Questions about DADA demux/merge workflow

moonlight · February 7, 2020, 2:53am

1>“The option of justConcatenate is not available in Qiime2 as there is in native DADA2 in R”

Just to confirm – if I have 100 F reads and 100 R reads. If their quality are perfect, it should show as “200” reads in the merged column (https://view.qiime2.org/visualization/?type=html&src=https%3A%2F%2Fdocs.qiime2.org%2F2019.10%2Fdata%2Ftutorials%2Fatacama-soils%2Fdenoising-stats.qzv).

Am I correct? since we don’t do any concatenate, just simply pair them.

2> I was advised not to concatenate to long reads. – I am wondering if long reads would have some advantage to assign to taxa (more accuracy) for downstream analysis?

3> Thanks for the suggestion on Fungal analyses. I will read that link. Hmm, my fungal primers’ barcode is on reverse reads (EMP primers). Hmm, not sure if I should use all reverse reads in this case. Basically, I got three fastq files. F.fastq, R.fastq, barcodes.fastq. – since F.fastq is no barode, I might not be able to demux if I just use single reads denoising workflow for Forward. Normally, Foward reads quality is better. It doesn’t make sense to me if we use reverse reads. I will see, if I have any questions. I will ask? – Any suggestion in advance?

colinbrislawn · February 7, 2020, 8:18pm

Good to hear from you again, John.

If you have 100 forward reads and 100 reverse reads, after pairing you will have 100 paired reads. Illumina sequences each amplicon from both ends, making 2x reads per each amplicon. Pairing... uh... pairs them together to make one read per amplicon.

That's correct! Long reads == more information == more taxonomic resolution.

The reads should match up between forward and reverse, so the barcode only has to be in one read to cover both.

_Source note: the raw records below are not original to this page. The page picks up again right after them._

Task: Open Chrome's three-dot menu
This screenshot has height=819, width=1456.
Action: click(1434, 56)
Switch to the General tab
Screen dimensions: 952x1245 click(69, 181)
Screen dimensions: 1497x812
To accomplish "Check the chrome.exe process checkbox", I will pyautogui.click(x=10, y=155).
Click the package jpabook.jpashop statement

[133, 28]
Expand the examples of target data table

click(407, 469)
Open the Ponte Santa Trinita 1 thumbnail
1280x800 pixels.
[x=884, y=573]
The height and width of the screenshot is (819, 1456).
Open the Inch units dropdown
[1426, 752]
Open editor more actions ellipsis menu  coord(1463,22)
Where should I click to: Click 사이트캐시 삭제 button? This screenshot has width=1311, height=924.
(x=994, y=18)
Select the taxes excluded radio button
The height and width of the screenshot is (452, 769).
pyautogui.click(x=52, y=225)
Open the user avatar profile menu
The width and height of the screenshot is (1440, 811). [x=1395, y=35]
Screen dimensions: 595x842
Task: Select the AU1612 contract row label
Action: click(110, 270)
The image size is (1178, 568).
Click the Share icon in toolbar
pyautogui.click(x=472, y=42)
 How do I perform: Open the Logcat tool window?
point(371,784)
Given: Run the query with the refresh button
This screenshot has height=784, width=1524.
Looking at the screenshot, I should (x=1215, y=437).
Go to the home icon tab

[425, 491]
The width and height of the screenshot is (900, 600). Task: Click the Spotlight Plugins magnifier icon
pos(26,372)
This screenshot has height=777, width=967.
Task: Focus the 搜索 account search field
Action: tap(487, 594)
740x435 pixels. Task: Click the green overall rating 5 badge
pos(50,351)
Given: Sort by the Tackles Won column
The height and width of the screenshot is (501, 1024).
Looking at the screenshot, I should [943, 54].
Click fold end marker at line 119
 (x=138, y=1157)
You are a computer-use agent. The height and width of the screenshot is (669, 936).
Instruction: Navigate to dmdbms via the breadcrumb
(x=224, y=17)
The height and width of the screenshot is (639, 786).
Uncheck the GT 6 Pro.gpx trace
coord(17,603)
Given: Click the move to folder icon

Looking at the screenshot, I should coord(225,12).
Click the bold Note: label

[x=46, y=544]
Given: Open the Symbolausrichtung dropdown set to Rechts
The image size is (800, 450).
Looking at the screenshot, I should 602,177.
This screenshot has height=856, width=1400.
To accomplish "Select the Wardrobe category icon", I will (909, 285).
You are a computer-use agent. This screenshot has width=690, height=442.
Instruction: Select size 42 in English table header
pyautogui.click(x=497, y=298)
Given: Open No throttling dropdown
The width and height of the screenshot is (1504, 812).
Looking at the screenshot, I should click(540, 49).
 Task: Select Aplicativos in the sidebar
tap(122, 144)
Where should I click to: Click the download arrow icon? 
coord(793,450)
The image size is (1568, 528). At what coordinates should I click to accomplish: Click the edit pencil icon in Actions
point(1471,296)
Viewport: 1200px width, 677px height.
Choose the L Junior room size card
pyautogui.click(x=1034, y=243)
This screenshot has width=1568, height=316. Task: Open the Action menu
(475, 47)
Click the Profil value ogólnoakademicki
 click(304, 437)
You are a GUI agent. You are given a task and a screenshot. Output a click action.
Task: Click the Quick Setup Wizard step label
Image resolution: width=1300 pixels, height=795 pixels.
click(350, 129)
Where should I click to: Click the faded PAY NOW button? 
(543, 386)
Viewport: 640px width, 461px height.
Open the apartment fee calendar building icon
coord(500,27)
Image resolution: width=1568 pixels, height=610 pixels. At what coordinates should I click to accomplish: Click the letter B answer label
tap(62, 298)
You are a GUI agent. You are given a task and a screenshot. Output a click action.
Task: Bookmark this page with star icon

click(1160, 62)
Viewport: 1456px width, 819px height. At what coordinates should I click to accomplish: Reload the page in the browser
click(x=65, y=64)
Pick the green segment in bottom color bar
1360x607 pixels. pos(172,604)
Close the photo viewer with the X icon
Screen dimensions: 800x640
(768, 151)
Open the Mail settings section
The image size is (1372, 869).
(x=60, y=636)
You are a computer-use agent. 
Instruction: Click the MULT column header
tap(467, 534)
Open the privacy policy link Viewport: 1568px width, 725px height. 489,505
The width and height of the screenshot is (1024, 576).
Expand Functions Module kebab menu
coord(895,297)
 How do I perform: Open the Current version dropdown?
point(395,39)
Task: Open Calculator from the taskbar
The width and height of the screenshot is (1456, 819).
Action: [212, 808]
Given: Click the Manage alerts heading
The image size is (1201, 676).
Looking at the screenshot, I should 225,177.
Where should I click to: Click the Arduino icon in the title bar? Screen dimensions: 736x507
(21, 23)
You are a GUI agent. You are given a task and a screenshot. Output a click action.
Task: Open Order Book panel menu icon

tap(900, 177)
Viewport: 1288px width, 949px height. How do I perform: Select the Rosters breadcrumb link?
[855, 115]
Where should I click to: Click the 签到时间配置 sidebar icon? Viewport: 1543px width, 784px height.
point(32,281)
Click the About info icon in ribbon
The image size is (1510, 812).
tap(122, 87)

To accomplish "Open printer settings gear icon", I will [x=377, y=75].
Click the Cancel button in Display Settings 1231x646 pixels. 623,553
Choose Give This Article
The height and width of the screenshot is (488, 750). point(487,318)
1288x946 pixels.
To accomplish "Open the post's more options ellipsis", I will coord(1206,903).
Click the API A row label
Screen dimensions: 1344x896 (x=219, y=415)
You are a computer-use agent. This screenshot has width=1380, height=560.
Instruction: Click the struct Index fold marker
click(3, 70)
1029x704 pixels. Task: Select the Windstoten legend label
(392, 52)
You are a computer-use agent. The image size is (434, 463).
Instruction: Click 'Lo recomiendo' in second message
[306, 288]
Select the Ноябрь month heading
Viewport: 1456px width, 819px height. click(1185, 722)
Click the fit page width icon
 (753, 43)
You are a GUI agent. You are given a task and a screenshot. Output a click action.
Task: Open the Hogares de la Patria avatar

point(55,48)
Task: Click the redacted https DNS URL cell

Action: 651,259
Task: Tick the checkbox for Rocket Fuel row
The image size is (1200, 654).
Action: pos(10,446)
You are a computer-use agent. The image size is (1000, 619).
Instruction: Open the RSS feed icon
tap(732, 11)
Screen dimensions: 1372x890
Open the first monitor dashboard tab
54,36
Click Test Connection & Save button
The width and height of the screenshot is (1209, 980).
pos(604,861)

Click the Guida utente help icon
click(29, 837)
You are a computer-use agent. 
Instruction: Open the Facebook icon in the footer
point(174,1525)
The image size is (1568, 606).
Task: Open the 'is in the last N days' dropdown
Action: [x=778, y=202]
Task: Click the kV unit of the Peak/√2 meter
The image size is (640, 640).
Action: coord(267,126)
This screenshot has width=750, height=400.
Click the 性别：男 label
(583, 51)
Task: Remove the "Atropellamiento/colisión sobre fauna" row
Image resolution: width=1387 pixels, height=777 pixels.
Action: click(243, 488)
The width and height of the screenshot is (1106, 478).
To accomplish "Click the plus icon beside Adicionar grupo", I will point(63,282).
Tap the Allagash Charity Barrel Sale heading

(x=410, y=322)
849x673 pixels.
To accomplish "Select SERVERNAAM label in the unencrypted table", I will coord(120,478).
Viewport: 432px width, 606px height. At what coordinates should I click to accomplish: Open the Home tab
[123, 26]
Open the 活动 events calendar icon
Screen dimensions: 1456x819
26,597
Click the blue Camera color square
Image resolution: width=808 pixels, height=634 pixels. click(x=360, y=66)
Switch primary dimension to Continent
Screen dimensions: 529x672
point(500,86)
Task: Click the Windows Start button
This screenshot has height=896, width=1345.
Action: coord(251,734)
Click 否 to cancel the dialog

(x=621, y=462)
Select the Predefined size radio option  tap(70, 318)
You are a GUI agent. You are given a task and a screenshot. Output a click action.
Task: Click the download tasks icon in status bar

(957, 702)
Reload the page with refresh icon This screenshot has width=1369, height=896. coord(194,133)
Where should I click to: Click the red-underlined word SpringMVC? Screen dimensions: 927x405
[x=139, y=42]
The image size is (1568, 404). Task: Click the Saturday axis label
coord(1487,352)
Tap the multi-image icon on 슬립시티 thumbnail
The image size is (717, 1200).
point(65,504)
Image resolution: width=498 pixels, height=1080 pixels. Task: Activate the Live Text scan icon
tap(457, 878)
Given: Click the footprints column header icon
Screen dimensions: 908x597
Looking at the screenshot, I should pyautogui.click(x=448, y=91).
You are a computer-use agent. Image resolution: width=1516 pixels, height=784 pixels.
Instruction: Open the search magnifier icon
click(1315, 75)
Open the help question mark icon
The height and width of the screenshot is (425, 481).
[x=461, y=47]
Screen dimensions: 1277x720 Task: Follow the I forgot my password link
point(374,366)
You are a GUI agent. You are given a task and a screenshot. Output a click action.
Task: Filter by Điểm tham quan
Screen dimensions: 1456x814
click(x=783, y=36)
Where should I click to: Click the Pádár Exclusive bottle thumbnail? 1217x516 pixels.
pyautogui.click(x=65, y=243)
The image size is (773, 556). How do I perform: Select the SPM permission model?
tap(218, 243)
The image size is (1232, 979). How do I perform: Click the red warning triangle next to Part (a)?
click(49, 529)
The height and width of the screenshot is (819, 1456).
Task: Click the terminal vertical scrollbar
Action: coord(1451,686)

Once demultiplexed, you can use the visualize to see the quality and chose which read to use!

Colin

moonlight · February 7, 2020, 8:54pm

Hi Colin,

1>" The reads should match up between forward and reverse, so the barcode only has to be in one read to cover both." – I will try this. If I have a problem, I will ask you again. Does normally people only use F reads for fugnal analysis? (EMP primers).

2>“That’s correct! Long reads == more information == more taxonomic resolution.” – I agree, but currently DADA2 workflow in QIIME2 only supports to merge F and R reads (which means it will treat F and R as to reads rather than concatenate it ). I have hear Dada2 for R can do this? Will QIIME supports concatenate choice in future?

Mehrbod_Estaki · February 7, 2020, 10:19pm

Hi @moonlight,
I think you may have misunderstood the purpose of justConcatenate vs merging paired-end reads.

Paired-end reads get merged (including in q2-dada2) by aligning the overlap regions, for example:

Forward reads:  =======================
                         overlap_region
Reverse reads:           ========================== 
Merged reads: =====================================

Whereas justConcatenate operates under the assumption that there is no overlap region, instead it inserts a 10 N nt between the 2 reads and pastes them together. So…

concatenated reads: =======================NNNNNNNNNN ==========================

So, while this may seem like it is a ‘longer’ read which would give better resolution, it ultimately will almost certainly will not. First because these reads were likely suppose to share some overlap anyways and perhaps just were a bit short, so the the artificial insertion is causing this feature to be a non-true biological read. Second, this is going to align very poorly to a reference read, if at all, again limiting the taxonomic classification you can assign it. For these (and a bunch others) reasons this method is not recommended in most cases, including yours. If you have insufficient overlap in your paired-end reads that were meant to overlap, I would just discard your reverse reads and carry on.
And while its true, and intuitive, that taxonomic resolution is higher with longer reads, this is not as significant as you may think. It has been a while though since a proper benchmark of this has been done.

moonlight · February 8, 2020, 12:27am

What if there is no overlap region because of it is too short, does q2-dada2 just discard these reads? I suppose only the reads successfully joined to go to next step.

Would it be possible to keep these reads? Sometimes it just too short to join but not necessarily bad for example fungi ITS.

Mehrbod_Estaki · February 8, 2020, 1:11am

Yes, if merging fails then there is no use for those reads so DADA2 discards them.

Not if you are running denoise-paired.

That is debatable. How would you really use these unmerged reads downstream? When you don't know their expected length, inserting 10 Ns in between them doesn't really do you any favors in downstream analyses. How would you align those to a reference database? How do you distinguish different features that are different within those overlap or 10N region? There's lots of issues with it which is why most people don't use unmerged pairs.
If you really want keep everything I would suggest analysing your reads separately (say do everything with your F and R reads separately). Then there is no merging issue.

system · March 10, 2020, 7:11am

This topic was automatically closed 31 days after the last reply. New replies are no longer allowed.